慢性化膿性骨髄炎
概要
慢性化膿性骨髄炎は、骨髄に細菌感染が持続し、骨破壊や死腔形成を来す慢性炎症性疾患である。多くは急性化膿性骨髄炎の治療遅延や不完全治癒により移行し、難治性となる。再燃や瘻孔形成を繰り返すことが多い。
要点
- 骨髄の慢性細菌感染により骨壊死や死腔が形成される
- 急性期からの移行や再発例が多く、治療抵抗性
- 瘻孔形成や局所の慢性炎症を繰り返す
病態・原因
主に黄色ブドウ球菌などの細菌感染が骨髄に慢性的に残存し、骨壊死や死腔、瘻孔を形成する。急性化膿性骨髄炎の治療不十分例や免疫低下、糖尿病など基礎疾患がリスク因子となる。
主症状・身体所見
慢性的な局所の疼痛、腫脹、発赤、瘻孔からの膿汁排出がみられる。
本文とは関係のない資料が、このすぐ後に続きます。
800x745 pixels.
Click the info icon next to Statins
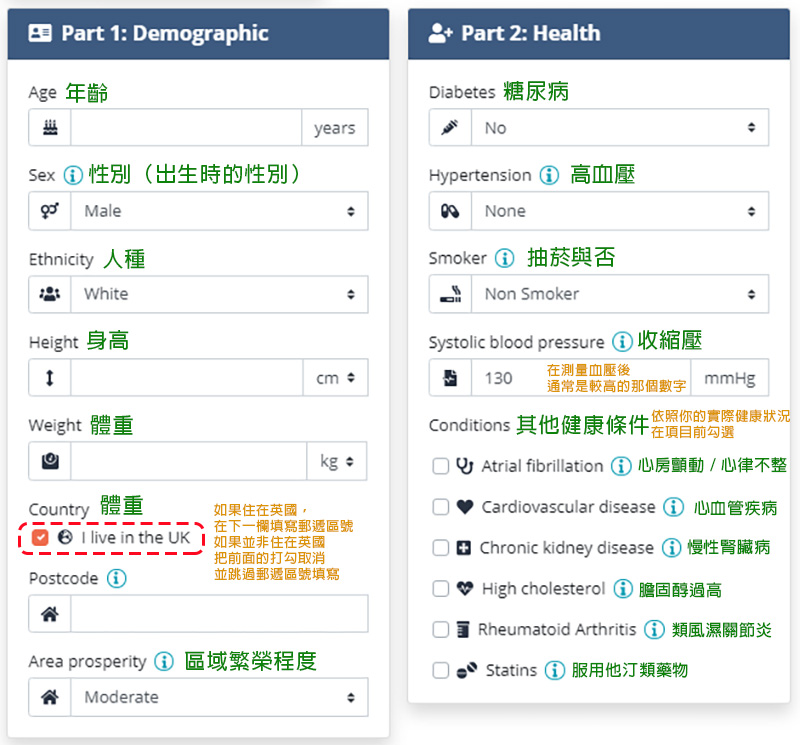pyautogui.click(x=554, y=670)
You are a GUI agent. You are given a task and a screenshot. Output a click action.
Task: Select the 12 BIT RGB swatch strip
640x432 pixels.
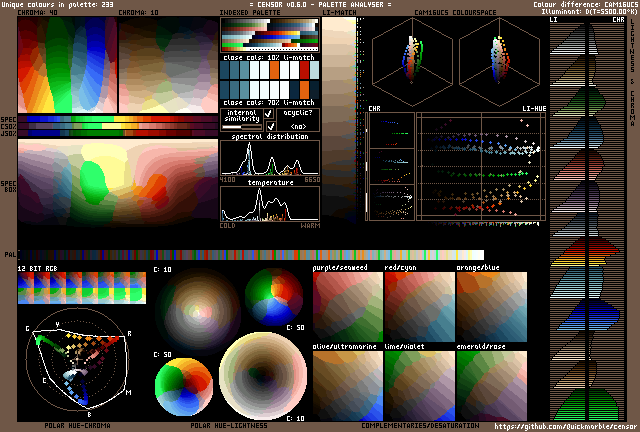coord(82,290)
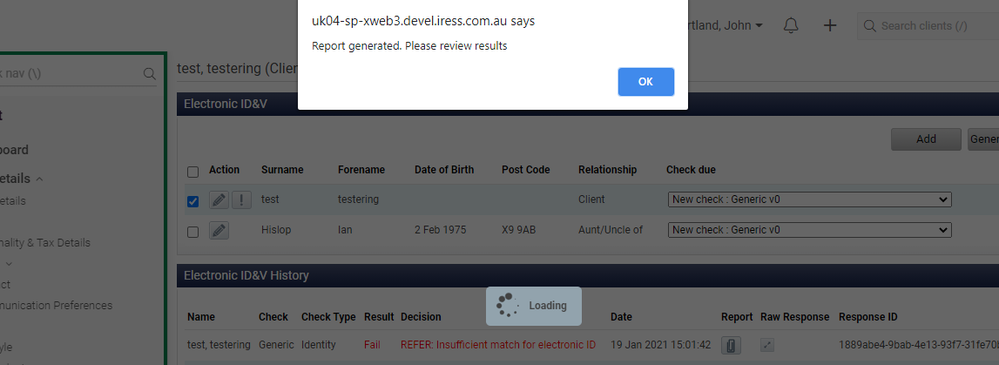Open Nationality & Tax Details in sidebar
The image size is (999, 365).
(45, 243)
全身症状は軽度だが、炎症反応の持続や発熱を伴うこともある。患部の骨変形や運動障害を生じることがある。
検査・診断
| 検査 | 所見 | 補足 |
|---|---|---|
| X線・CT | 骨硬化像、死骨、骨破壊像 | 慢性期特有の骨変化を確認 |
| MRI | 骨髄浮腫、瘻孔、膿瘍形成 | 軟部組織の評価に有用 |
| 細菌培養 | 膿汁・組織から病原菌検出 | 起炎菌同定・感受性確認 |
X線やCTで骨硬化、死骨、骨破壊像を認め、MRIでは骨髄浮腫や瘻孔・膿瘍を可視化できる。膿汁や組織の細菌培養で起炎菌の同定が重要。診断は臨床・画像・培養所見を総合して行う。
治療
- 第一選択:死骨摘出などの外科的デブリドマン
- 補助療法:長期抗菌薬投与、局所洗浄、創傷管理
- 注意点:再発予防のため十分なデブリドマンと全身管理が重要
鑑別・比較
| 疾患 | 見分けるキーポイント | 検査差異 |
|---|---|---|
| 急性化膿性骨髄炎 | 急性発症、全身症状強い | 画像で骨破壊が乏しい場合あり |
| Brodie骨膿瘍 | 限局性骨内膿瘍、全身症状乏しい | MRIで限局性病変 |
補足事項
糖尿病や免疫不全患者では治癒しにくく、再発率が高い。治療には外科的介入と長期的な抗菌薬管理が不可欠である。新しい治療法としてバイオフィルム対策や局所抗菌薬徐放材の開発が進んでいる。